Reputation: 73
I have two data frames that I would like to merge, with the values in each cell being pasted (with a space) together.
x <- letters[1:5]
x1 <- letters[7:11]
x.d <- data.frame(x,x1)
names(x.d) <- c("California","Nevada")
rownames(x.d) <- c("one","two","three","four","five")
x.d
California Nevada
one a g
two b h
three c i
four d j
five e k
y <- letters[2:5]
y1 <- letters[12:15]
y.d <- data.frame(y,y1)
y.d[2,2] <- NA
names(y.d) <- c("Nevada","Texas")
rownames(y.d) <- c("one","two","four","five")
y.d
Nevada Texas
one b l
two c <NA>
four d n
five e o
##Desired output "all"
a1 <- c("a","b","c","d","e")
a2 <- c("g b","h c","i","j d","k e")
a3 <- c("l","","","n","o")
all <- data.frame(a1,a2,a3)
names(all) <- c("California","Nevada","Texas")

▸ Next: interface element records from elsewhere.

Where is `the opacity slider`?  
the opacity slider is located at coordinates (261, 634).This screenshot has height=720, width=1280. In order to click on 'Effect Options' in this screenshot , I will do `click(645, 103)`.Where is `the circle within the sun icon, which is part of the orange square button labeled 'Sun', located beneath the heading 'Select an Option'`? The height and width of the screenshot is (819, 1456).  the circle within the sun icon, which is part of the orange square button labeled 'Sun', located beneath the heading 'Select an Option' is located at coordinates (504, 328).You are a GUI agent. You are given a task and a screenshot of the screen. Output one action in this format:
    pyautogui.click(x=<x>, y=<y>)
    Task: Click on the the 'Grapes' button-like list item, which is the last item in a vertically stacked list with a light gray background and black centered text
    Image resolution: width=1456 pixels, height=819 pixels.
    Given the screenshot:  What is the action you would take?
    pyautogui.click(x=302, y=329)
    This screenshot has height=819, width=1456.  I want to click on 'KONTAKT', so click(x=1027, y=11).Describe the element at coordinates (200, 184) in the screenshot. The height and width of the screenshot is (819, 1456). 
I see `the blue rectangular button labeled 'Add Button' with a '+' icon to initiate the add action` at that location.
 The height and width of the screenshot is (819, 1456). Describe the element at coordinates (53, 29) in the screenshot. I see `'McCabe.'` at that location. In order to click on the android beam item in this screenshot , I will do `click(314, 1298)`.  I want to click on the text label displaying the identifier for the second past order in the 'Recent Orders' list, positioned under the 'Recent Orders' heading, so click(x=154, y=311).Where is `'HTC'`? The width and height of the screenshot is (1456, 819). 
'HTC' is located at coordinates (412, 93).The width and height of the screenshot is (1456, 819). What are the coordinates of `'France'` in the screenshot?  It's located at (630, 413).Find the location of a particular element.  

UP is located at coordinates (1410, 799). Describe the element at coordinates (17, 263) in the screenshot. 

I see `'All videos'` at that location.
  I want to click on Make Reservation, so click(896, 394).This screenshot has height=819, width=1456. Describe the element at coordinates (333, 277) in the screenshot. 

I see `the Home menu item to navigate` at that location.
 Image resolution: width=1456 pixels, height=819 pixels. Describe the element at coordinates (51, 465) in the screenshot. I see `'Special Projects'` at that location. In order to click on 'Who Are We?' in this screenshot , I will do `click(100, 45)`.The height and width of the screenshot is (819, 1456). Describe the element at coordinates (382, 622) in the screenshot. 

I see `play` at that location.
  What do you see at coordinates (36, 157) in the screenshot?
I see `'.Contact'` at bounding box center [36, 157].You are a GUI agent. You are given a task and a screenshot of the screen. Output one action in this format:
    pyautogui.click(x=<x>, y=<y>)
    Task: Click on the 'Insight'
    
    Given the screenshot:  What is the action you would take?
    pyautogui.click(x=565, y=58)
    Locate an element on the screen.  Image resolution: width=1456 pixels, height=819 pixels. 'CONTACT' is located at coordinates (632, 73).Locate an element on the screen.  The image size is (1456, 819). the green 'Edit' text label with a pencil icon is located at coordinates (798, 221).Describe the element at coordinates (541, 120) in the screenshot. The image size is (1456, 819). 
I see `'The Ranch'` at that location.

rownames(all) <- c("one","two","three","four","five")
all
California Nevada Texas
one a g b l
two b h c
three c i
four d j d n
five e k e o
Where the result should look the variable "all". I was trying tidyverse and lapply functions, but I can't figure this out. Any ideas?
Upvotes: 0
Views: 127
Reputation: 47300
We might use {powerjoin}
x.d <- data.frame(
California = c("a", "b", "c", "d", "e"),
Nevada = c("g", "h", "i", "j", "k"),
row.names = c("one", "two", "three", "four", "five")
)
y.d <- data.frame(
Nevada = c("b", "c", "d", "e"),
Texas = c("l", NA, "n", "o"),
row.names = c("one", "two", "four", "five")
)
library(powerjoin)
power_left_join(
tibble::rownames_to_column(x.d, "id"),
tibble::rownames_to_column(y.d, "id"),
by = "id",
conflict = paste_xy
)
#> id California Texas Nevada
#> 1 one a l g b
#> 2 two b <NA> h c
#> 3 three c <NA> i
#> 4 four d n j d
#> 5 five e o k e
Created on 2022-11-03 with reprex v2.0.2
Upvotes: 1
Reputation: 71
First you need a column to join by, so we'll take your row names and make them into a column for each data frame:
x.d <- tibble::rownames_to_column(x.d)
y.d <- rownames_to_column(y.d)
x.d
rowname California Nevada
one a g
two b h
three c i
four d j
five e k
y.d
rowname Nevada Texas
one b l
two c <NA>
four d n
five e o
Now you can do your join by the rowname
column, which will give you Nevada.x
and Nevada.y
. Then use tidyr::unite()
to paste the strings from the two Nevada columns together, using the sep
argument to get the space in between, remove = T
to discard the original columns, and na.rm = T
to discard NA before the merge. Finally just replace_na()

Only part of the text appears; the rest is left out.